# Excerpt provided

+++

Title: Dark matter effects on neutron star properties
Authors: John Ellis, Gert Hütsi, Kristjan Kannike, Luca Marzola, Martti Raidal, Ville Vaskonen
First Author’s Institution: National Institute for Chemical Physics and Biophysics (NICPB), Rävala puiestee 10, Tallinn 10143, Estonia
Status: Published in Physical Review D [open access]
It’s tough to predict how matter behaves when you cram one-and-a-half times the mass of the Sun into a sphere the size of Manhattan. While such extreme densities are far beyond what we can replicate on Earth, the universe offers its own cosmic laboratories: neutron stars. These ultra-dense objects are fascinating to astrophysicists studying how they form and evolve, and to nuclear physicists trying to figure out what happens inside them. Nuclear physicists use the equation of state, a relationship between pressure and density, to describe the structure and properties of neutron stars. Many equations of state have been proposed, based on different assumptions about the particles and forces inside neutron stars. But how do we determine which one is correct?
Researchers compare the predictions of each model to real neutron star observations, ruling out those that don’t match the data. However, the plot thickens when dark matter enters the picture. Detectable only through its gravitational effects on ordinary matter, dark matter could be drawn into neutron stars by their extreme gravity. It may accumulate in their cores, like the filling of a jelly donut, or form a surrounding halo. This paper explores how dark matter might alter neutron star properties, and could even bring some previously excluded equations of state back into the running.

+++

# Collected data
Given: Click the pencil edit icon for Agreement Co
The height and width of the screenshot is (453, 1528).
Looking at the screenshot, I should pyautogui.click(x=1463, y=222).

+++

# Work instructions
- 1) In the text on dark matter and neutron stars, what relationship does the equation of state describe?
- 2) Pick up the text on dark matter and neutron stars from where it stops, and continue it in the same style.

# In response
- 1) It describes the relationship between pressure and density.

- 2)
Modeling neutron stars with dark matter
Beyond a certain maximum mass, neutron stars can no longer sustain their own structure. Equations of state predict this maximum neutron star mass, which must be greater than the heaviest neutron star we’ve observed—a record held by pulsar PSR J0348+0432 at 1.97 times the mass of the Sun. This study considers eleven equations of state consistent with this mass limit. It also incorporates limits from the gravitational wave event GW170817, which suggest the maximum neutron star mass is likely capped at 2.33 times the mass of the Sun.
So, how does dark matter factor in? The authors assume that dark matter consists of special particles called self-interacting bosons. These particles repel each other but can cluster into the same quantum state, forming a Bose-Einstein condensate with a known equation of state. They combine this with the eleven neutron star equations of state, assuming these two types of matter interact only through gravity. The results depend on the strength of dark matter’s self-interaction. At low self-interaction strengths, dark matter forms a core, while at higher strengths, it forms a halo. The authors focus on the core scenario to explore how dark matter affects neutron star properties.
Dark matter makes neutron stars smaller
The authors find that a dark matter core generally lowers the maximum mass of a neutron star, as shown in Figure 1. This would make some equations of state more compatible with the upper limit from GW170817. It may also rule out some equations that previously satisfied the lower limit from PSR J0348+043.
Dark matter makes neutron stars stiffer
Besides their maximum mass, another important property of neutron stars is whether they are squishy or stiff. A quantity called tidal deformability measures how much they can stretch or change shape when pulled by another object’s gravity. A star with greater tidal deformability will change shape more, while one with less will stay mostly the same shape. GW170817 and its electromagnetic signals helped set an upper limit and suggested a possible lower limit on the tidal deformability of neutron stars.
In this study, the authors found that as the amount of dark matter in the neutron star’s core increases, the star becomes stiffer, as shown in Figure 2. As a result, equations of state that previously predicted very high tidal deformabilities might still be compatible with the observed limits if we include dark matter. Additionally, confirming the lower limit would rule out large dark matter cores. If dark matter cores do exist in neutron stars, they would have to make up a small fraction of the star’s total mass.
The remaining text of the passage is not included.